Technologies like blockchain are changing the face of auditing, according to a senior official of an oversight board created by the US Congress.
Speaking during an investor event in New York last week, Jeanette Franzel, a board member for the Public Company Accounting Oversight Board (PCAOB), said she believes distributed ledgers could bring both opportunities and problems for auditors, should financial firms adopt the tech in a significant way.
Franzel remarked:
“These potentially disruptive changes will present challenges and threats across the auditing profession, including the need for significant investments in technology, new management and technical skills, and even new firm business and organizational models. Of course, these developments will present new corresponding risks to audit quality.”
Notably, Franzel isn’t alone in this view.
FINRA, the self-regulatory agency for the brokerage industry (over which the PCAOB has authority), said in a report issued in January that blockchain could both reshape the work its members do as well as the standards it develops.
The ACCA, the world’s biggest organization for certified accountants, too, has argued that the tech is redrawing the financial reporting landscape.

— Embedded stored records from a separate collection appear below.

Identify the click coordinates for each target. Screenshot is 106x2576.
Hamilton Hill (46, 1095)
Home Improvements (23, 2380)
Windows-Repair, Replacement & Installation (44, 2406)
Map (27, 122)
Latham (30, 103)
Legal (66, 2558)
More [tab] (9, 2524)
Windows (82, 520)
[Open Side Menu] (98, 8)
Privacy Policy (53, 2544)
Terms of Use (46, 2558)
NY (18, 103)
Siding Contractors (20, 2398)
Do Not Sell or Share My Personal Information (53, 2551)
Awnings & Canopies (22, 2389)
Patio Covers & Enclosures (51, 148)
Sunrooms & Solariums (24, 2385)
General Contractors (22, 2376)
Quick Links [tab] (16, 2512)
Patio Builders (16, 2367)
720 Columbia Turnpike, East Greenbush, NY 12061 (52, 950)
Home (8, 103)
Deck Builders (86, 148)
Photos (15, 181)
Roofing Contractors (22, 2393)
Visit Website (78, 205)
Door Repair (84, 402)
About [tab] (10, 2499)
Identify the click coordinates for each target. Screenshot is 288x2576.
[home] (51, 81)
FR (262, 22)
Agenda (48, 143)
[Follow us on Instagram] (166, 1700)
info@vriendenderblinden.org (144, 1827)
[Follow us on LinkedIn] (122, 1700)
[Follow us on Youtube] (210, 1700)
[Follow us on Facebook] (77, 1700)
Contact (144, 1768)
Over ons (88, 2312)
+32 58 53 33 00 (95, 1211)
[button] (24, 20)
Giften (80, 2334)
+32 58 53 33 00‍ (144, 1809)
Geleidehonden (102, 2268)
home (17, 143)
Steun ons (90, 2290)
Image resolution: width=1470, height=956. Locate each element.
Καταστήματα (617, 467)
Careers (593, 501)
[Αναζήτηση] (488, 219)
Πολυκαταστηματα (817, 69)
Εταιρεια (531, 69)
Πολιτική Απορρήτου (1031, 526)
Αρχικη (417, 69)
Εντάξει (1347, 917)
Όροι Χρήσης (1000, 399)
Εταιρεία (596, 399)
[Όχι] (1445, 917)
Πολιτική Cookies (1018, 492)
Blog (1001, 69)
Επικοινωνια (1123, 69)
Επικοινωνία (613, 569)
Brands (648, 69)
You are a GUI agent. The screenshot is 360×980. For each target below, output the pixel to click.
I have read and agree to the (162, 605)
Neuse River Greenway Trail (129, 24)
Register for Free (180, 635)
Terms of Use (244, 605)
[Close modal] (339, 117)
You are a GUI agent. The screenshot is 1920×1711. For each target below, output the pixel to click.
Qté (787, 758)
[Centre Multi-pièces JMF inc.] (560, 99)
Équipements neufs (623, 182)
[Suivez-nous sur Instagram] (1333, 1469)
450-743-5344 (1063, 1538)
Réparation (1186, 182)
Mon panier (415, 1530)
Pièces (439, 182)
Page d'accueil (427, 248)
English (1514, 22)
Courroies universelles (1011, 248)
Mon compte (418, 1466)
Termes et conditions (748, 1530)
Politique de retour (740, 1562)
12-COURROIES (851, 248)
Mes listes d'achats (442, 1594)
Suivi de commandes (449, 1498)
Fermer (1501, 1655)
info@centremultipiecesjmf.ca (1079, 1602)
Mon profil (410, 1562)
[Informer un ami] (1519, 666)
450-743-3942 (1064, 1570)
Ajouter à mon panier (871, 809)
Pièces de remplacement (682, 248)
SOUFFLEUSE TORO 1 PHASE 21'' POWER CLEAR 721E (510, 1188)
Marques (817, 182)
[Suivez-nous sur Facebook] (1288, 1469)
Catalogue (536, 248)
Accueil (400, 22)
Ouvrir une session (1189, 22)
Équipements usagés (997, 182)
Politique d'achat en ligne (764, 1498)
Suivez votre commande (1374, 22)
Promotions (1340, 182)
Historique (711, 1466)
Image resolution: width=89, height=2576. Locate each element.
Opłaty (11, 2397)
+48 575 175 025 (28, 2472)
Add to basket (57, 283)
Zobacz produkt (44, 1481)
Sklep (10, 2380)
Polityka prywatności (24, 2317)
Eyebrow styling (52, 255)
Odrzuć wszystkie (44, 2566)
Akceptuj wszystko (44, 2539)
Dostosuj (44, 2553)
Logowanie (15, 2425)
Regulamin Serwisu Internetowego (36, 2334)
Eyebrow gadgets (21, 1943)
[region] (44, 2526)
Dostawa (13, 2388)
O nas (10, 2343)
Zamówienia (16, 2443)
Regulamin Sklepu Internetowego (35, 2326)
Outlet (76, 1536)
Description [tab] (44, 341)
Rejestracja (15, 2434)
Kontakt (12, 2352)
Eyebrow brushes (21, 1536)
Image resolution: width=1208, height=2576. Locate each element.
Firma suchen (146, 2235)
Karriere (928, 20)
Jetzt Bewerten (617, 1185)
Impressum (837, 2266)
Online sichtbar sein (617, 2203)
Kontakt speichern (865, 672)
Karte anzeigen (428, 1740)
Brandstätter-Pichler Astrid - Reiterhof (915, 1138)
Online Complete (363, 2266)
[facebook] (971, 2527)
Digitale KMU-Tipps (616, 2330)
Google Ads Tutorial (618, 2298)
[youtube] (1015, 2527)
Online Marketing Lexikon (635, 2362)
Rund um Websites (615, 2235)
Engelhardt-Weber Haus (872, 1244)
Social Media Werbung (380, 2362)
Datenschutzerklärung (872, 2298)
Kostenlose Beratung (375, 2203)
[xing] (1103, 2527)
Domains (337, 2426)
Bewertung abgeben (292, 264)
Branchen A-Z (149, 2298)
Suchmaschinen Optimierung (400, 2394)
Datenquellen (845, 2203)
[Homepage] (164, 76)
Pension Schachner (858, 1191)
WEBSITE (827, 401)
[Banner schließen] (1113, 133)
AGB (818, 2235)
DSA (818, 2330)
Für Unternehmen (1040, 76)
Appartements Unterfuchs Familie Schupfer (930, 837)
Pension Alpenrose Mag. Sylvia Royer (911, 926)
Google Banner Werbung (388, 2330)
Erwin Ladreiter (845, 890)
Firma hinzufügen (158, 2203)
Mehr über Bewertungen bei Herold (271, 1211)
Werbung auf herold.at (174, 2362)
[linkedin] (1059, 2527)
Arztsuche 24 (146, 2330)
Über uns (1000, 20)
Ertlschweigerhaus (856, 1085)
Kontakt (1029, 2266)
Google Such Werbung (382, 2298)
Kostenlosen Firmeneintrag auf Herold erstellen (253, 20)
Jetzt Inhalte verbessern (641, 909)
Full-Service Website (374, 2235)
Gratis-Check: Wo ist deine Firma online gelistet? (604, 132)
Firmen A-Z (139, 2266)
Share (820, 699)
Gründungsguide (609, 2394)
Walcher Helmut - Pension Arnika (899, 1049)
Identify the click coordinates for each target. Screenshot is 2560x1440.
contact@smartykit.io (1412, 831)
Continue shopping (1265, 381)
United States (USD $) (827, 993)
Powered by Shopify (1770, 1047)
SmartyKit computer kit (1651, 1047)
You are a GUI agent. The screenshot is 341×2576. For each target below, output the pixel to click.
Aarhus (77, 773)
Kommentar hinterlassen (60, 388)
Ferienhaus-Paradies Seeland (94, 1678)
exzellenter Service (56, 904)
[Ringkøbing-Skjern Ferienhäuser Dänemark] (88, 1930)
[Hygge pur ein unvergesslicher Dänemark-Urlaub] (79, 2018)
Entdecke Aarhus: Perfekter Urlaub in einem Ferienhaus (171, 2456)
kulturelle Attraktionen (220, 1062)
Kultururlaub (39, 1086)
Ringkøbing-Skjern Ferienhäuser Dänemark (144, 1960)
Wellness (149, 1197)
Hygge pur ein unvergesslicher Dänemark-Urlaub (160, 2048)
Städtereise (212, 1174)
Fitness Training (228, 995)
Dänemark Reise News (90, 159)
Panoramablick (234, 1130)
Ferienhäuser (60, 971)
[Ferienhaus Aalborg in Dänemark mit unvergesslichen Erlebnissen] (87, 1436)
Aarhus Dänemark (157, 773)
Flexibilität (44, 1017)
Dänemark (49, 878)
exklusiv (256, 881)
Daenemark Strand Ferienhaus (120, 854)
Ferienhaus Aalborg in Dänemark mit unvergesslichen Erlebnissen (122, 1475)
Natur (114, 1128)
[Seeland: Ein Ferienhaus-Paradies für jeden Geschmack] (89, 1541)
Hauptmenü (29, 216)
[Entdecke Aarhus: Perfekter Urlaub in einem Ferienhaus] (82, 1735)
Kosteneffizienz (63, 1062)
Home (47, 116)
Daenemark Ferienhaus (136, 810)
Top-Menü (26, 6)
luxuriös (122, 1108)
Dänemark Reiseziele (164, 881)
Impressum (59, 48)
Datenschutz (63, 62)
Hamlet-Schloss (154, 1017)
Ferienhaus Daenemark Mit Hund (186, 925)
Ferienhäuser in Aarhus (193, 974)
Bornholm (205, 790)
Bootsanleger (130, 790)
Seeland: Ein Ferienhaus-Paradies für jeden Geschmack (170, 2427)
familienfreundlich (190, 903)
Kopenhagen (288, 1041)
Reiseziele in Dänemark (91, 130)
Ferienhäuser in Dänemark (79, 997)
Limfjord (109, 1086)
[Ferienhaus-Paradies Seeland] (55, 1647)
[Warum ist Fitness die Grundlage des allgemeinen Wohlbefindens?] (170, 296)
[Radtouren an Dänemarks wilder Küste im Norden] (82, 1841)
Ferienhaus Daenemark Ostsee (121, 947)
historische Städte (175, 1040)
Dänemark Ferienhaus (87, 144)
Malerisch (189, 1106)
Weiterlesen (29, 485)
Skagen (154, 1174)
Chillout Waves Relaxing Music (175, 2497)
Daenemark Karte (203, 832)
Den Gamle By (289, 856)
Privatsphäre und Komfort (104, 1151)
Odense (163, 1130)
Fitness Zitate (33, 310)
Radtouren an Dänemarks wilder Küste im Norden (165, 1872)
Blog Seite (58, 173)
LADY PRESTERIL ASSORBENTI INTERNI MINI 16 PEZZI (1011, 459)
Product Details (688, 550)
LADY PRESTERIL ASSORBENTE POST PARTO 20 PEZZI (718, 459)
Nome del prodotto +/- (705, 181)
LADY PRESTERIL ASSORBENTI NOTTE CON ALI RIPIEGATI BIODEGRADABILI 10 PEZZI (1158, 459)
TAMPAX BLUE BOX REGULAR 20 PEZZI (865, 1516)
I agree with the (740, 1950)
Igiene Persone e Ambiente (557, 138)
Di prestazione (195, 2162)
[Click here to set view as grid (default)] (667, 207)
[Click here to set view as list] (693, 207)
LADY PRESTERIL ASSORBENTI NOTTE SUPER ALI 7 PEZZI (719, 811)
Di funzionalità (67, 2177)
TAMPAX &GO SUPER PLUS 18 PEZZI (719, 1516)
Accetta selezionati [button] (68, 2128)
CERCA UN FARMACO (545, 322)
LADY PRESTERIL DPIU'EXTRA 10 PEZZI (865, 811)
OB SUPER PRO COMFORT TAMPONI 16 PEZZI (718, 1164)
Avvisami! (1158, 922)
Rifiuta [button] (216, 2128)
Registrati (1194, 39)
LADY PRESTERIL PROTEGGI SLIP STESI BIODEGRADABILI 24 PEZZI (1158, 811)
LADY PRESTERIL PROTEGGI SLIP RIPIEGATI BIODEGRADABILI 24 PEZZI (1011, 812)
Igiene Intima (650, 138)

Such technological shifts are likely to impact not just the industry it oversees, but the PCAOB itself, according to Franzel.
“The PCAOB’s inspection approaches have been evolving and changing over the years in response to risks and trends, and the pace of these changes and the necessary evolution in our inspection approaches will likely accelerate drastically in the coming years,” she said.
Established in 2002 with the Sarbanes-Oxley Act, the PCAOB aims to improve auditing standards and corporate disclosures. As part of that legislation, the PCAOB was set up as a non-profit entity devoted to policing auditors based in the US.